Belief-State Query Policies for User-Aligned POMDPs
Daniel Bramblett, Siddharth Srivastava
TL;DR
The paper introduces belief-state query (BSQ) policies for expressing user-aligned preferences in goal-oriented POMDPs (gPOMDPs) and formally analyzes their properties. It proves that the expected cost $E_\pi(\overline{\vartheta};H)$ of parameterized BSQ policies is piecewise constant and non-convex, with parameter space partitioned into a finite set of braids corresponding to leaves of strategy trees. A novel Partition Refinement Search (PRS) algorithm is proposed, which probabilistically completes to the optimal user-aligned policy by refining parameter partitions along braid boundaries. Empirical results on Lane Merger, Spaceship Repair, Graph Rock Sample, and Store Visit show PRS outperforming baselines and existing solvers in producing policies that align with user requirements, while being computationally feasible. The work enables user-driven constraint specification in partially observable settings without reward shaping, highlighting both practical impact and avenues for future extensions.
Abstract
Planning in real-world settings often entails addressing partial observability while aligning with users' requirements.
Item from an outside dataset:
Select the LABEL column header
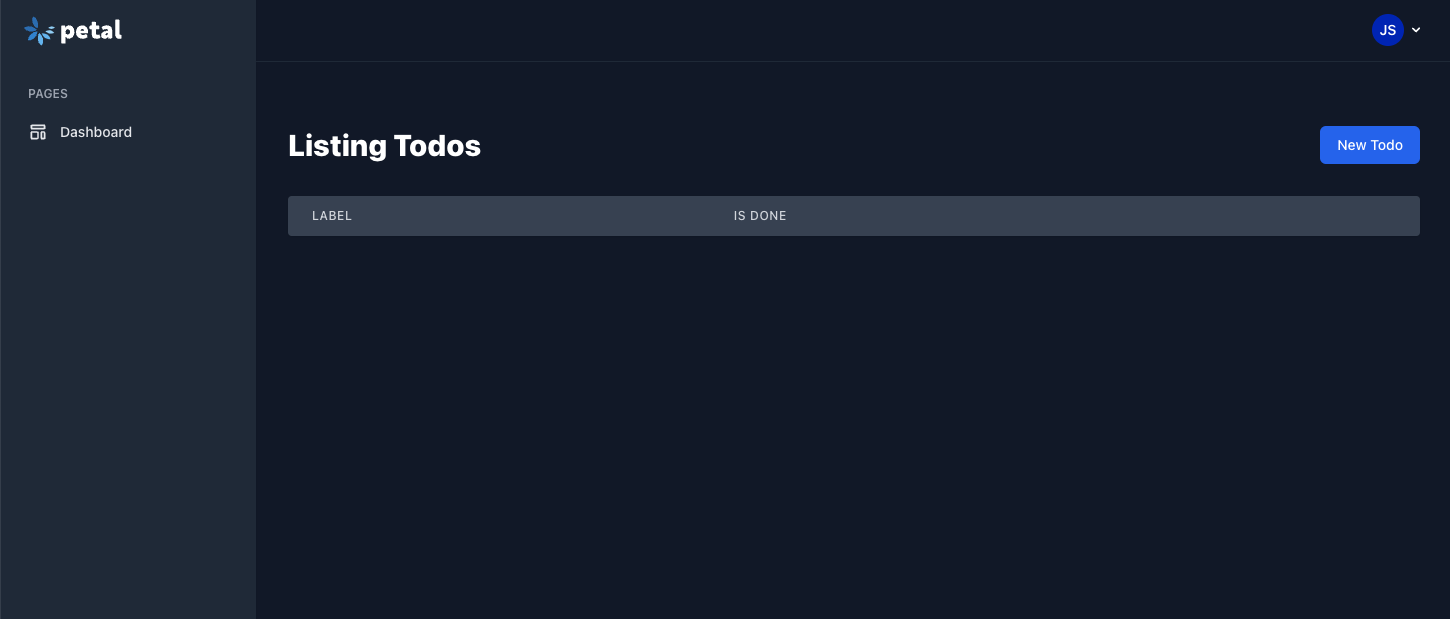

We present a novel framework for expressing users' constraints and preferences about agent behavior in a partially observable setting using parameterized belief-state query (BSQ) policies in the setting of goal-oriented partially observable Markov decision processes (gPOMDPs). We present the first formal analysis of such constraints and prove that while the expected cost function of a parameterized BSQ policy w.r.t its parameters is not convex, it is piecewise constant and yields an implicit discrete parameter search space that is finite for finite horizons. This theoretical result leads to novel algorithms that optimize gPOMDP agent behavior with guaranteed user alignment. Analysis proves that our algorithms converge to the optimal user-aligned behavior in the limit. Empirical results show that parameterized BSQ policies provide a computationally feasible approach for user-aligned planning in partially observable settings.